**Prompt:** The entries need to be copied exactly.

**Material for this task:**
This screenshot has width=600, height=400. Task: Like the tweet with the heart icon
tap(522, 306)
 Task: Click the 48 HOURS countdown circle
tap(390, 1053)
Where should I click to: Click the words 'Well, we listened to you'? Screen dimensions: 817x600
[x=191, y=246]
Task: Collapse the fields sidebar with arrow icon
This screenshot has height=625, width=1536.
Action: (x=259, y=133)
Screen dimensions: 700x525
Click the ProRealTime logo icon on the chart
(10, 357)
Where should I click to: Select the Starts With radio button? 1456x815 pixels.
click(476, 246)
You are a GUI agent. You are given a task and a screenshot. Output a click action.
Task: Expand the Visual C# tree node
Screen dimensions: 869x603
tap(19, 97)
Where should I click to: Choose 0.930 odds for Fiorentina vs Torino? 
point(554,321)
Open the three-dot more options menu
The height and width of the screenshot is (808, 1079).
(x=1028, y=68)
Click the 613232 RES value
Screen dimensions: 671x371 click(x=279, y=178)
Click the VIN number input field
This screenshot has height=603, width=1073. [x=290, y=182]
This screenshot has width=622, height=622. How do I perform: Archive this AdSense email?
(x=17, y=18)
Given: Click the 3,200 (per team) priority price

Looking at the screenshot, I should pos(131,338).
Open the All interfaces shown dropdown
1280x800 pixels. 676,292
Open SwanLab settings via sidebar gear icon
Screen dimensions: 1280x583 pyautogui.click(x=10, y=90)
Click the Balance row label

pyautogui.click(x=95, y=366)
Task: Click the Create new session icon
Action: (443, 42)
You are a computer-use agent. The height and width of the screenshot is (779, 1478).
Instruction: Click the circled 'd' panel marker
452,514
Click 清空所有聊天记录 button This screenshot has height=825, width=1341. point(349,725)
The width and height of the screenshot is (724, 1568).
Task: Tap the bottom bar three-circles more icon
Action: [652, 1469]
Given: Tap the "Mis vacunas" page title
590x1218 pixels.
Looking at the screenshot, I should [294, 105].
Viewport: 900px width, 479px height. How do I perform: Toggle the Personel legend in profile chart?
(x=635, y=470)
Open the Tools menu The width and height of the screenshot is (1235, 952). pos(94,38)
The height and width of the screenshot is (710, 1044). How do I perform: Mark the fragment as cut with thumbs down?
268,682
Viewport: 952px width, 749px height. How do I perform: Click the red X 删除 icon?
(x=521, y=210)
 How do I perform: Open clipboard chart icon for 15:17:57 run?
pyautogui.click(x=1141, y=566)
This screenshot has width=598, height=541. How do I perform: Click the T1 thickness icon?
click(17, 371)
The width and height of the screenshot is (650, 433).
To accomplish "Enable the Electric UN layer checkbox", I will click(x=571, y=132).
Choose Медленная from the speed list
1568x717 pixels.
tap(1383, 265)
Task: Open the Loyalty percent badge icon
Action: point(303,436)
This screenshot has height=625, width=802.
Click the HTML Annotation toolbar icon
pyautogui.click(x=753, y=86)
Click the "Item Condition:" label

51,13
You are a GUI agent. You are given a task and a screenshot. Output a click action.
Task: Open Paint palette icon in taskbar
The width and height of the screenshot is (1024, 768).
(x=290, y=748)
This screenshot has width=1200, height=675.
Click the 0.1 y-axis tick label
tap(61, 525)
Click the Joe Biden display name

**Exercise answer:**
This screenshot has width=600, height=400. Task: Like the tweet with the heart icon
tap(522, 306)
 Task: Click the 48 HOURS countdown circle
tap(390, 1053)
Where should I click to: Click the words 'Well, we listened to you'? Screen dimensions: 817x600
[x=191, y=246]
Task: Collapse the fields sidebar with arrow icon
This screenshot has height=625, width=1536.
Action: (x=259, y=133)
Screen dimensions: 700x525
Click the ProRealTime logo icon on the chart
(10, 357)
Where should I click to: Select the Starts With radio button? 1456x815 pixels.
click(476, 246)
You are a GUI agent. You are given a task and a screenshot. Output a click action.
Task: Expand the Visual C# tree node
Screen dimensions: 869x603
tap(19, 97)
Where should I click to: Choose 0.930 odds for Fiorentina vs Torino? 
point(554,321)
Open the three-dot more options menu
The height and width of the screenshot is (808, 1079).
(x=1028, y=68)
Click the 613232 RES value
Screen dimensions: 671x371 click(x=279, y=178)
Click the VIN number input field
This screenshot has height=603, width=1073. [x=290, y=182]
This screenshot has width=622, height=622. How do I perform: Archive this AdSense email?
(x=17, y=18)
Given: Click the 3,200 (per team) priority price

Looking at the screenshot, I should pos(131,338).
Open the All interfaces shown dropdown
1280x800 pixels. 676,292
Open SwanLab settings via sidebar gear icon
Screen dimensions: 1280x583 pyautogui.click(x=10, y=90)
Click the Balance row label

pyautogui.click(x=95, y=366)
Task: Click the Create new session icon
Action: (443, 42)
You are a computer-use agent. The height and width of the screenshot is (779, 1478).
Instruction: Click the circled 'd' panel marker
452,514
Click 清空所有聊天记录 button This screenshot has height=825, width=1341. point(349,725)
The width and height of the screenshot is (724, 1568).
Task: Tap the bottom bar three-circles more icon
Action: [652, 1469]
Given: Tap the "Mis vacunas" page title
590x1218 pixels.
Looking at the screenshot, I should [294, 105].
Viewport: 900px width, 479px height. How do I perform: Toggle the Personel legend in profile chart?
(x=635, y=470)
Open the Tools menu The width and height of the screenshot is (1235, 952). pos(94,38)
The height and width of the screenshot is (710, 1044). How do I perform: Mark the fragment as cut with thumbs down?
268,682
Viewport: 952px width, 749px height. How do I perform: Click the red X 删除 icon?
(x=521, y=210)
 How do I perform: Open clipboard chart icon for 15:17:57 run?
pyautogui.click(x=1141, y=566)
This screenshot has width=598, height=541. How do I perform: Click the T1 thickness icon?
click(17, 371)
The width and height of the screenshot is (650, 433).
To accomplish "Enable the Electric UN layer checkbox", I will click(x=571, y=132).
Choose Медленная from the speed list
1568x717 pixels.
tap(1383, 265)
Task: Open the Loyalty percent badge icon
Action: point(303,436)
This screenshot has height=625, width=802.
Click the HTML Annotation toolbar icon
pyautogui.click(x=753, y=86)
Click the "Item Condition:" label

51,13
You are a GUI agent. You are given a task and a screenshot. Output a click action.
Task: Open Paint palette icon in taskbar
The width and height of the screenshot is (1024, 768).
(x=290, y=748)
This screenshot has width=1200, height=675.
Click the 0.1 y-axis tick label
tap(61, 525)
Click the Joe Biden display name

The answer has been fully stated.